● 筆記課題
次のデータセットのエントリにある「Output a click action」をすべて「Return a click action」に差し替え、ほかは一切変えずに全文を書き直してください。

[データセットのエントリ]
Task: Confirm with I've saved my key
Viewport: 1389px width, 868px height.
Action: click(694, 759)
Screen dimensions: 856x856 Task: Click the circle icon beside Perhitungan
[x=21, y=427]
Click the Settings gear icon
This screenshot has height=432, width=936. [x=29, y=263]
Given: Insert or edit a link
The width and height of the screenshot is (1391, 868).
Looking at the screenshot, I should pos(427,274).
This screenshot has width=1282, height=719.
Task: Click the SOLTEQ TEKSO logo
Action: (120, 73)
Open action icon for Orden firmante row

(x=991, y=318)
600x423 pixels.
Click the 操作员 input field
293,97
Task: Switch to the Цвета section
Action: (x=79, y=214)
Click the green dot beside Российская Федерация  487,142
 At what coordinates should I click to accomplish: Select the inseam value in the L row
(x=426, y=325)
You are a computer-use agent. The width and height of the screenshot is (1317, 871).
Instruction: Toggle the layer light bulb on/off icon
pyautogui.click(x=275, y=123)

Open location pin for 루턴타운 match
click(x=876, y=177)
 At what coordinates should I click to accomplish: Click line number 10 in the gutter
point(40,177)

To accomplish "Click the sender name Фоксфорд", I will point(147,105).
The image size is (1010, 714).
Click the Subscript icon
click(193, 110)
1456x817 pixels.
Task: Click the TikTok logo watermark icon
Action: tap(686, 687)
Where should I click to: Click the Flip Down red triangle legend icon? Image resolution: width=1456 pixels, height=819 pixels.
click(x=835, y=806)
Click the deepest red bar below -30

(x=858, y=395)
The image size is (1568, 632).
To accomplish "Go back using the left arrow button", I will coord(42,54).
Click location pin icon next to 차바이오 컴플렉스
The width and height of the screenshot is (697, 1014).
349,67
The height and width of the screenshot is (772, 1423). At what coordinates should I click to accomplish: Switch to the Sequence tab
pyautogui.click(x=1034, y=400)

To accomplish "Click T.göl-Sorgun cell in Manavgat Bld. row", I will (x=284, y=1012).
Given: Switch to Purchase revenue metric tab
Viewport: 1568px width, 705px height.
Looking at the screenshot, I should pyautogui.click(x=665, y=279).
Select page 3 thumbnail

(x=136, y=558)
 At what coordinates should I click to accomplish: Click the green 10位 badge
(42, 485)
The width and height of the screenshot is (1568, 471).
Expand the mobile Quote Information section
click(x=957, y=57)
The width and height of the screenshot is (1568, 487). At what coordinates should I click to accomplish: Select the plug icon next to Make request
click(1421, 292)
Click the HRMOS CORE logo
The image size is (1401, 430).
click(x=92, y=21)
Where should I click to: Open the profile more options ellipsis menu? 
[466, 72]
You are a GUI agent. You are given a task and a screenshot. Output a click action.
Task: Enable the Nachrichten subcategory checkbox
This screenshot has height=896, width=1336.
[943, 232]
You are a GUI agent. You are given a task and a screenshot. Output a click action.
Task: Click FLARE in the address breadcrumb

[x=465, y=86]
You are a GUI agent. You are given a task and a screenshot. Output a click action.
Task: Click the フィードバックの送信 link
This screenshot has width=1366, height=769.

● 本課題の結果
Task: Confirm with I've saved my key
Viewport: 1389px width, 868px height.
Action: click(694, 759)
Screen dimensions: 856x856 Task: Click the circle icon beside Perhitungan
[x=21, y=427]
Click the Settings gear icon
This screenshot has height=432, width=936. [x=29, y=263]
Given: Insert or edit a link
The width and height of the screenshot is (1391, 868).
Looking at the screenshot, I should pos(427,274).
This screenshot has width=1282, height=719.
Task: Click the SOLTEQ TEKSO logo
Action: (120, 73)
Open action icon for Orden firmante row

(x=991, y=318)
600x423 pixels.
Click the 操作员 input field
293,97
Task: Switch to the Цвета section
Action: (x=79, y=214)
Click the green dot beside Российская Федерация  487,142
 At what coordinates should I click to accomplish: Select the inseam value in the L row
(x=426, y=325)
You are a computer-use agent. The width and height of the screenshot is (1317, 871).
Instruction: Toggle the layer light bulb on/off icon
pyautogui.click(x=275, y=123)

Open location pin for 루턴타운 match
click(x=876, y=177)
 At what coordinates should I click to accomplish: Click line number 10 in the gutter
point(40,177)

To accomplish "Click the sender name Фоксфорд", I will point(147,105).
The image size is (1010, 714).
Click the Subscript icon
click(193, 110)
1456x817 pixels.
Task: Click the TikTok logo watermark icon
Action: tap(686, 687)
Where should I click to: Click the Flip Down red triangle legend icon? Image resolution: width=1456 pixels, height=819 pixels.
click(x=835, y=806)
Click the deepest red bar below -30

(x=858, y=395)
The image size is (1568, 632).
To accomplish "Go back using the left arrow button", I will coord(42,54).
Click location pin icon next to 차바이오 컴플렉스
The width and height of the screenshot is (697, 1014).
349,67
The height and width of the screenshot is (772, 1423). At what coordinates should I click to accomplish: Switch to the Sequence tab
pyautogui.click(x=1034, y=400)

To accomplish "Click T.göl-Sorgun cell in Manavgat Bld. row", I will (x=284, y=1012).
Given: Switch to Purchase revenue metric tab
Viewport: 1568px width, 705px height.
Looking at the screenshot, I should pyautogui.click(x=665, y=279).
Select page 3 thumbnail

(x=136, y=558)
 At what coordinates should I click to accomplish: Click the green 10位 badge
(42, 485)
The width and height of the screenshot is (1568, 471).
Expand the mobile Quote Information section
click(x=957, y=57)
The width and height of the screenshot is (1568, 487). At what coordinates should I click to accomplish: Select the plug icon next to Make request
click(1421, 292)
Click the HRMOS CORE logo
The image size is (1401, 430).
click(x=92, y=21)
Where should I click to: Open the profile more options ellipsis menu? 
[466, 72]
You are a GUI agent. You are given a task and a screenshot. Return a click action.
Task: Enable the Nachrichten subcategory checkbox
This screenshot has height=896, width=1336.
[943, 232]
You are a GUI agent. You are given a task and a screenshot. Return a click action.
Task: Click FLARE in the address breadcrumb

[x=465, y=86]
You are a GUI agent. You are given a task and a screenshot. Return a click action.
Task: Click the フィードバックの送信 link
This screenshot has width=1366, height=769.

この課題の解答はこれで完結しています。